Four water companies in England – Northumbrian Water, Yorkshire Water, Anglian Water and Bristol Water – appealed to the CMA in April, asking it to re-examine the regulator Ofwat’s decisions on what water companies are allowed to charge customers in the period 2020-25, and what investments and service improvements customers can expect to see in return.

But while companies have the opportunity to appeal to the CMA, customers don’t, and that’s where the role of CCW comes in. As the voice of water consumers, we provided both written and verbal evidence to the CMA earlier this summer, urging it to take customers’ views into account to make sure that customers aren’t disadvantaged by its final decisions.

With the CMA due to make its provisional redeterminations in September and final decisions at the end of the year, what do we expect to see for customers of the four companies that have appealed?

For us, the key factor for the CMA to consider is what customers think of the plans, and our research puts us in a unique position to comment. Throughout the whole price review process, we have advocated for all plans and decisions to be strongly supported by customers, and we carried out our own independent research into customer acceptability of Ofwat’s draft determinations, which were announced last year.

When Ofwat set its targets for companies on issues including leakage, sewer flooding and resilience (known as performance commitments), we were pleased to see that these had been based on evidence of what customers expect their water companies to achieve. Our research showed that a high number of customers found Ofwat’s draft determinations acceptable. As Ofwat’s final determinations offered service improvements that were not significantly different, we would not want the CMA’s decisions later this year to weaken or compromise these commitments in any way.

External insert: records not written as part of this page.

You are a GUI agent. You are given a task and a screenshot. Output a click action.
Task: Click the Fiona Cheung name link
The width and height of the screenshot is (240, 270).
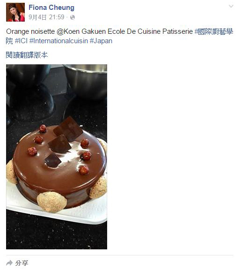tap(51, 8)
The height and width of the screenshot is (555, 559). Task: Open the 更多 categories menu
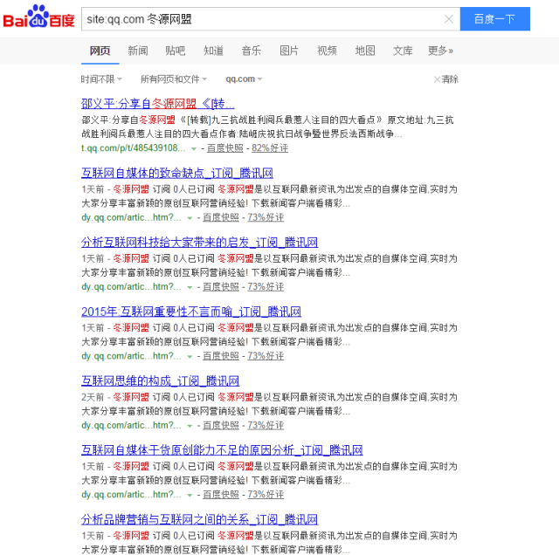pos(440,51)
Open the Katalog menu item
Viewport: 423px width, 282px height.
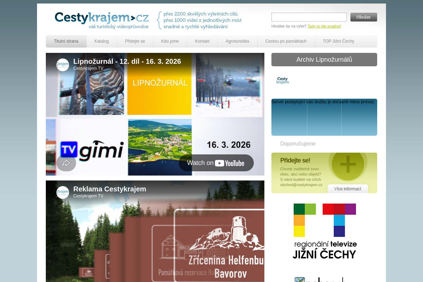pyautogui.click(x=102, y=41)
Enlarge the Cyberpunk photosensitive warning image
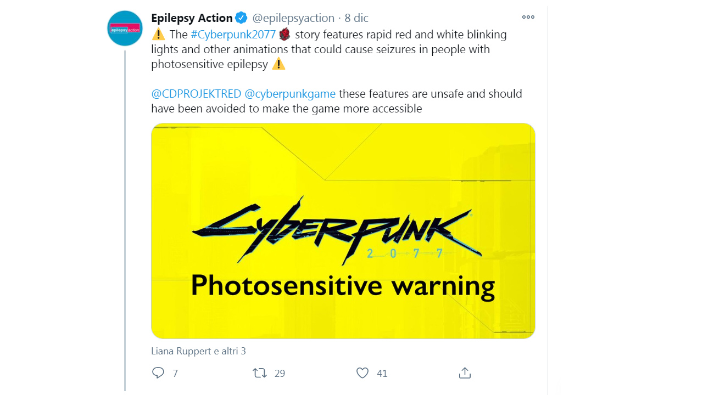The image size is (703, 395). pyautogui.click(x=343, y=230)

Similarly, customers told us that they would support water companies making more investments to safeguard the resilience of services in the long term than was allowed in Ofwat’s final determination, but we think this should only be allowed if the costs and business case for extra investment can be fully justified by the company.

In fact, the issue of what costs and expenditure Ofwat has allowed for in its final decisions – and what level of financial efficiency it expects them to achieve – is what sits at the heart of the majority of the four companies’ disputes. From our annual Water Matters tracker research, we know that water companies have far to go to improve customers’ satisfaction with the value for money they feel that they receive. With many companies comparatively inefficient in the past, we feel that it was right for Ofwat to challenge them hard on this point, and we look to the CMA to determine whether Ofwat’s methodology and decisions were correct and do in fact enable companies to deliver these commitments.

Relatedly, the cost of raising finance – known as the cost of capital – has been hotly disputed by the appellant water companies, who claim that the cost of capital has been set too low. An independent report we commissioned from economic consultants, ECA, suggested that companies should be able to finance their plans efficiently without an increase, and that by allowing an increase, the CMA could be driving bills even higher for customers. As such, we have called for the cost of capital to remain the same or lower.

As we look ahead to the next phase of this process, our work behind the scenes continues, and we look forward to the opportunity to speak up for water consumers in our response to the CMA when its redeterminations are announced in September.